Send back the line that contains "Task: Choose -3.5 spread at +105" and all lines following it through the end of the data below, exactly, omitting pictures.

◇ ◇ ◇

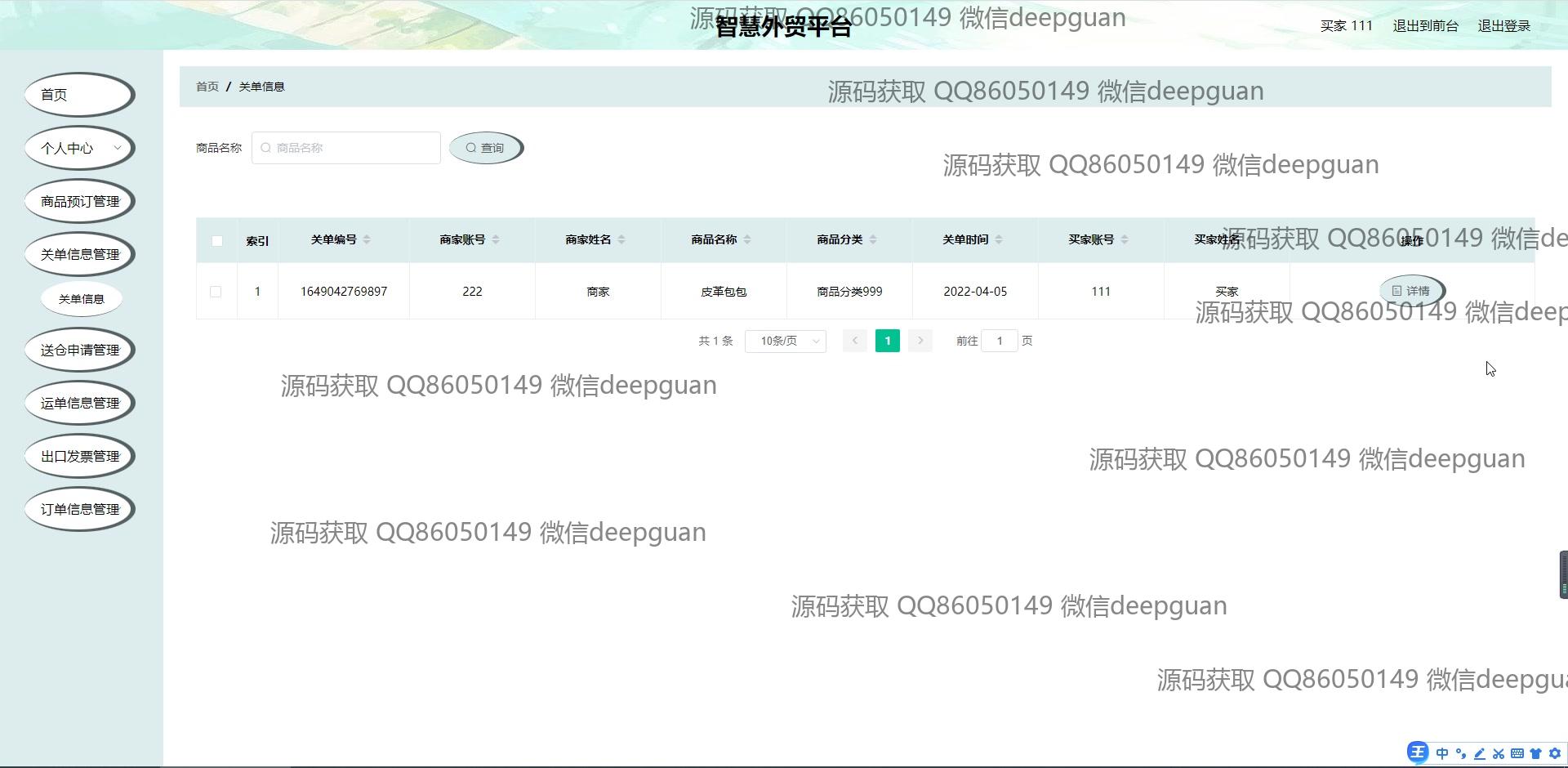Open 详情 for the 皮革包包 record
The width and height of the screenshot is (1568, 768).
click(1411, 291)
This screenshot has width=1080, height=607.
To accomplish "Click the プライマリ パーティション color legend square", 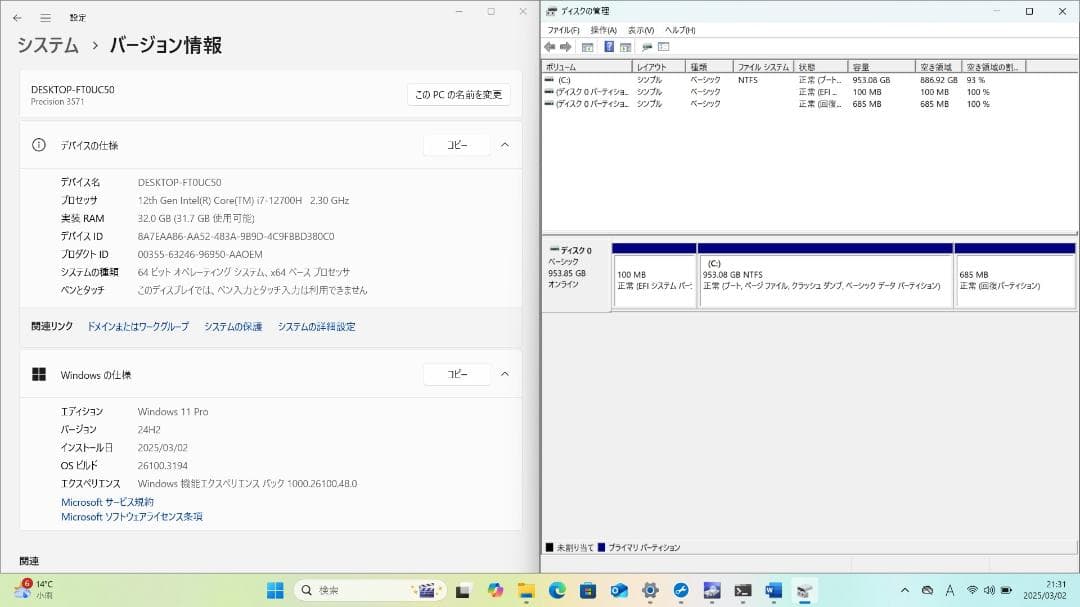I will 601,547.
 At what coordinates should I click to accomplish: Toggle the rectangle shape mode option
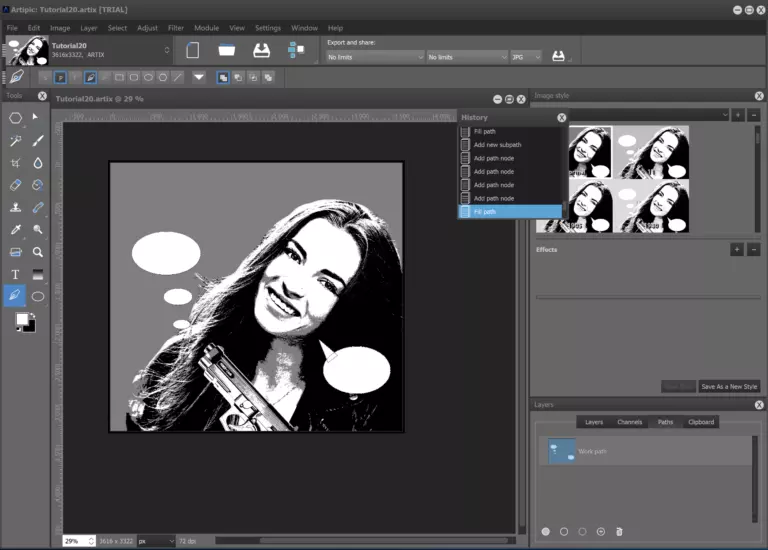point(119,77)
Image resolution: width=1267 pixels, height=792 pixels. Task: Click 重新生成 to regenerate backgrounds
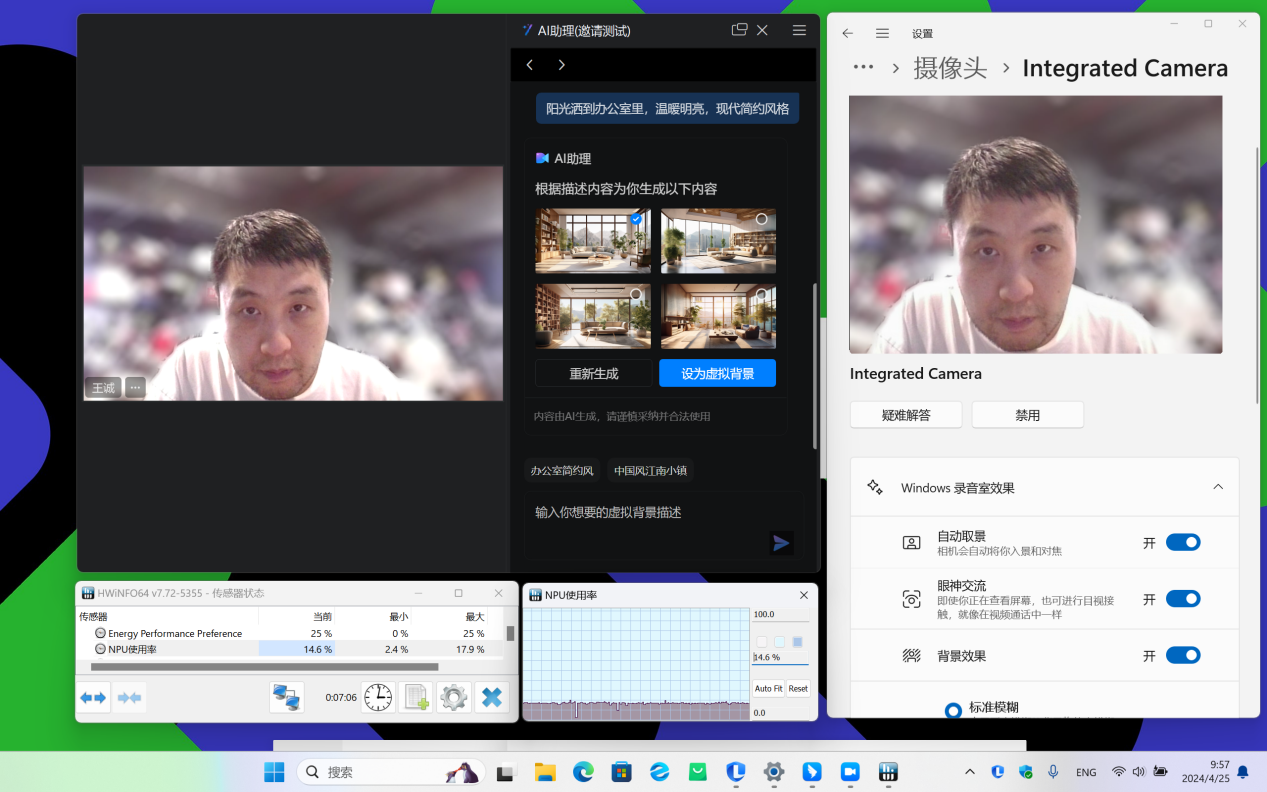coord(592,372)
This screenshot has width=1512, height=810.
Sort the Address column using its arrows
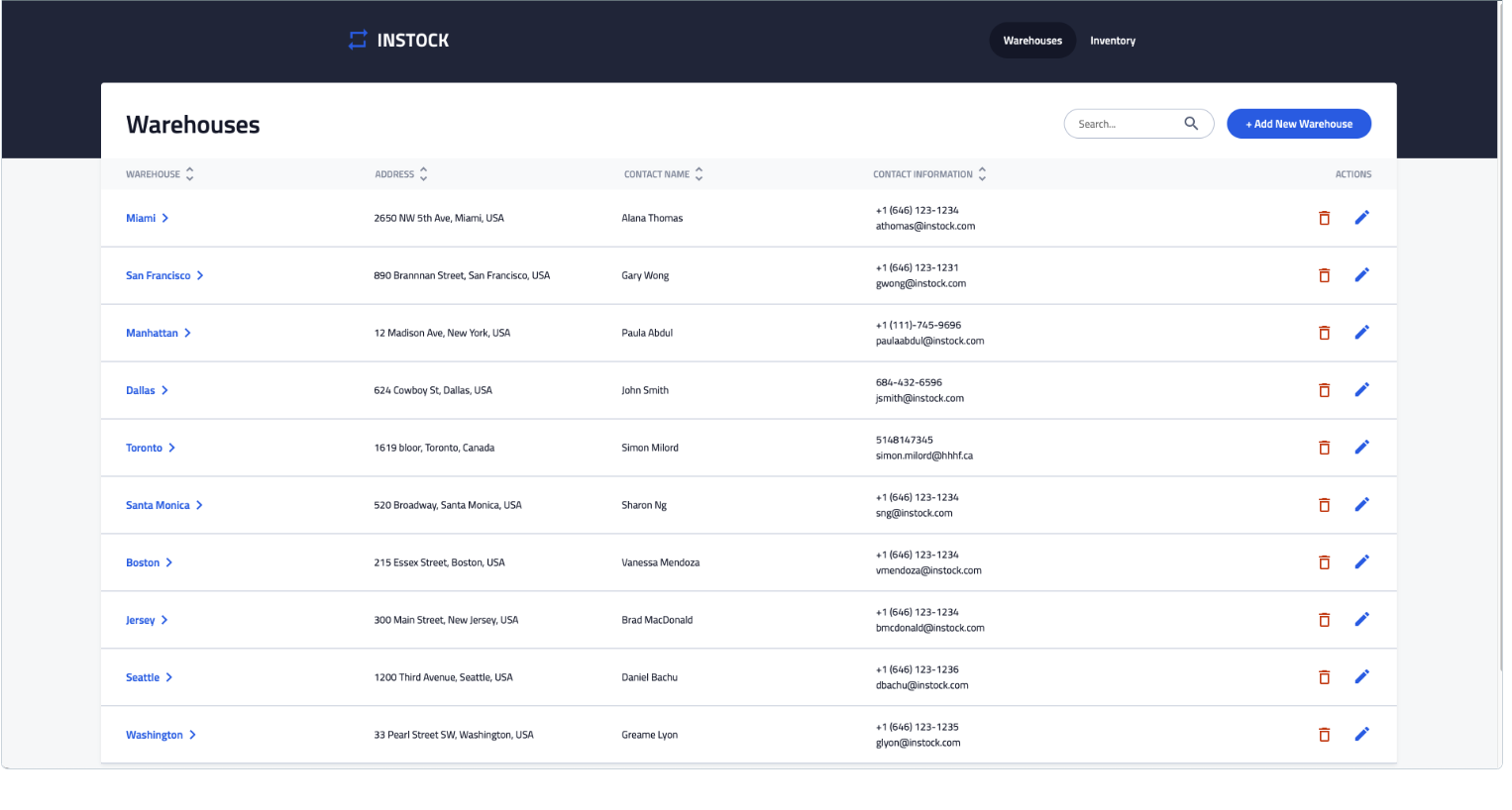tap(424, 173)
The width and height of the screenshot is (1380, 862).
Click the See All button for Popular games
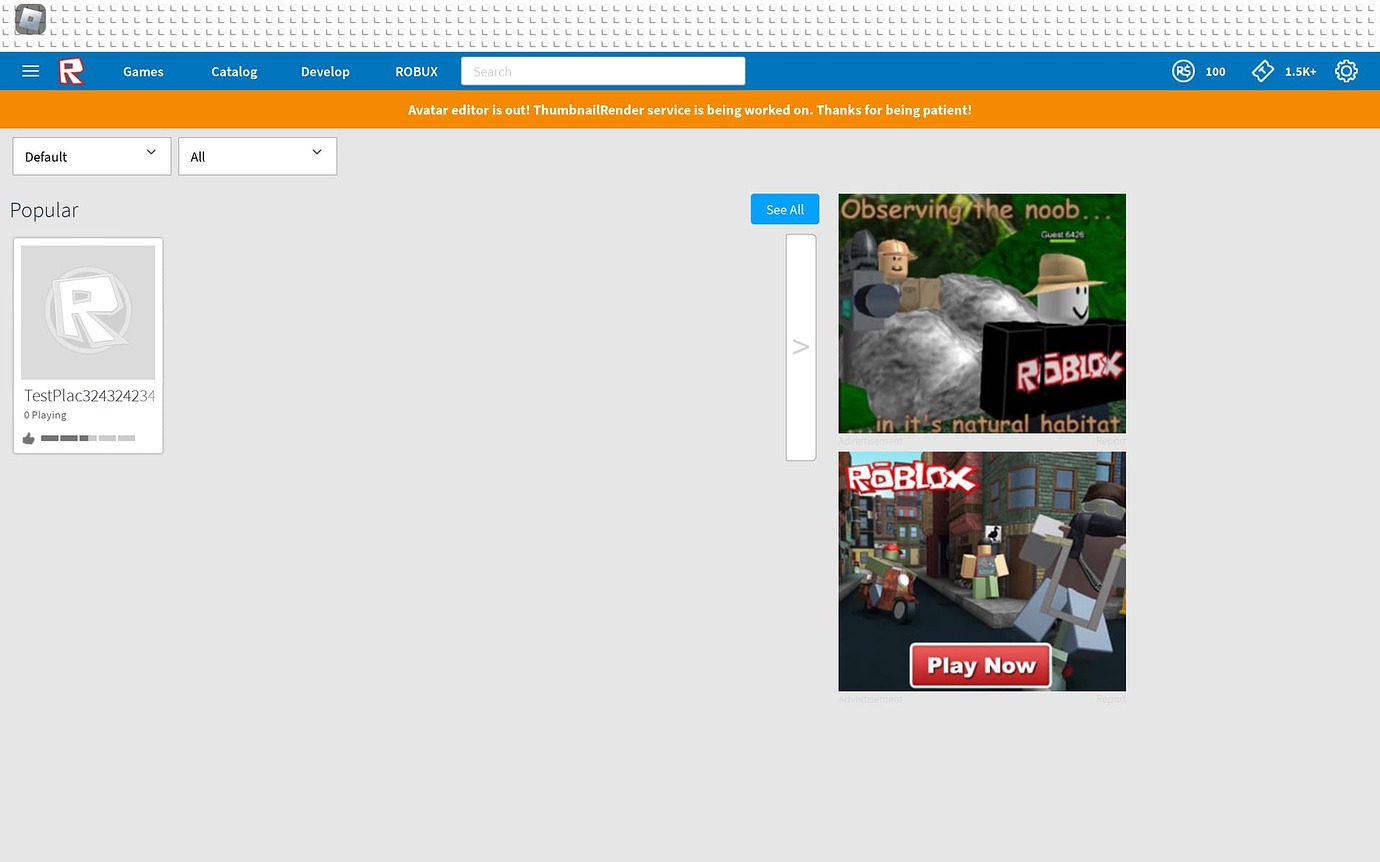point(784,209)
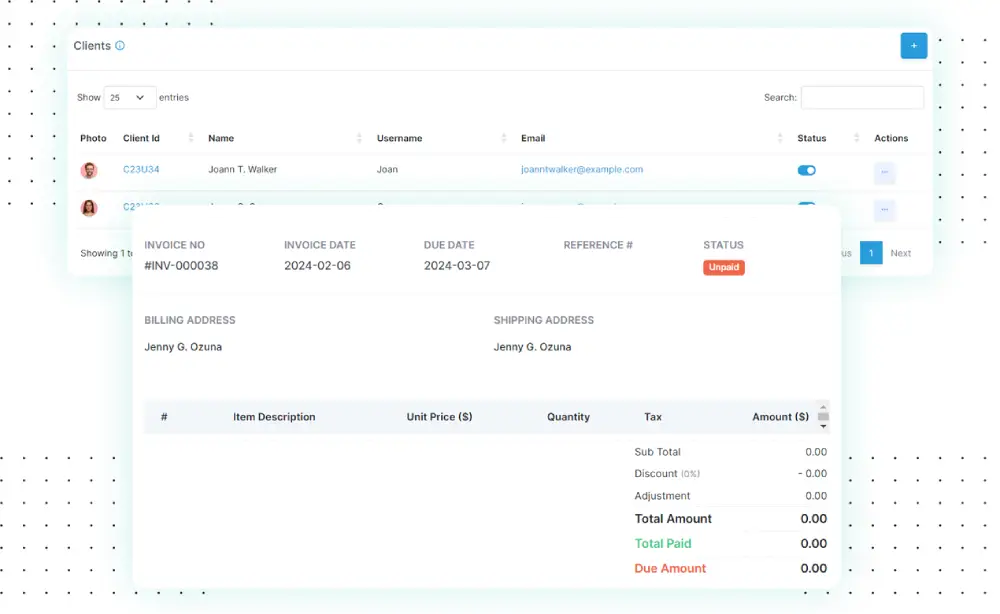
Task: Click the blue plus icon to add a client
Action: click(x=913, y=45)
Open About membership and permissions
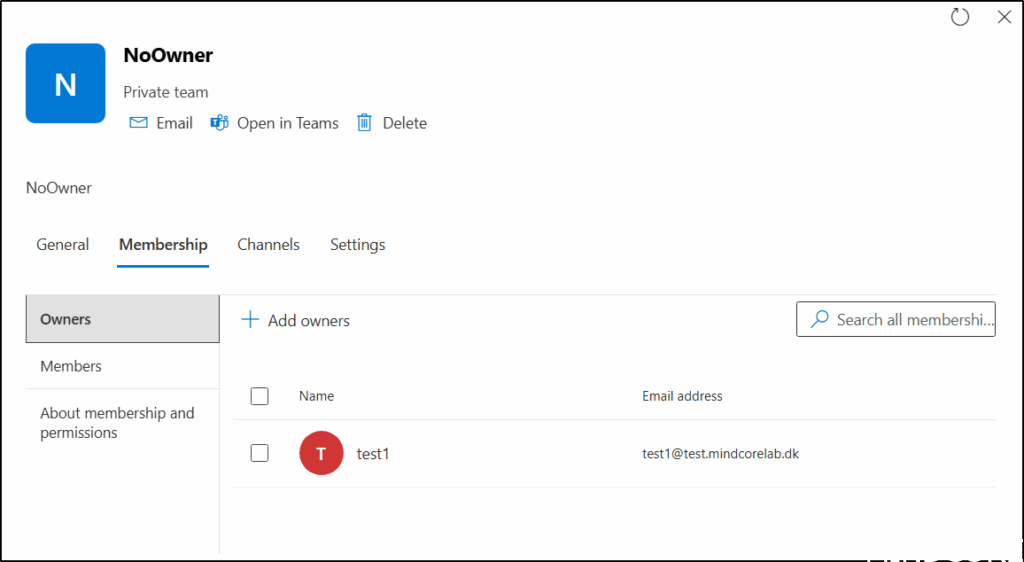This screenshot has height=562, width=1024. pos(117,423)
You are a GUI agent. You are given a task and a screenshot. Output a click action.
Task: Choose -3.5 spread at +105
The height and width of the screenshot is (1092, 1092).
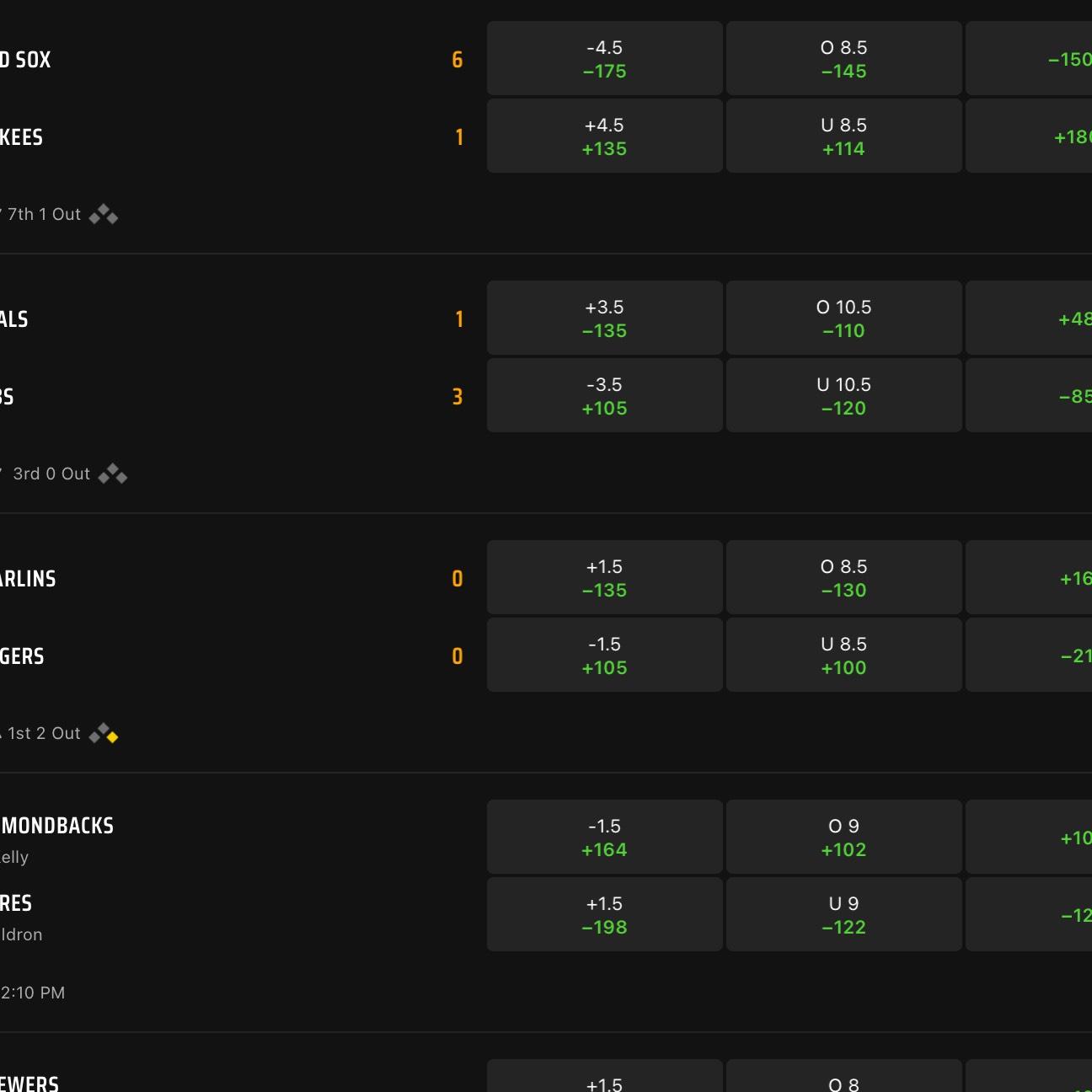[605, 396]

◇ ◇ ◇

[Task response]
Task: Choose -3.5 spread at +105
The height and width of the screenshot is (1092, 1092).
[605, 396]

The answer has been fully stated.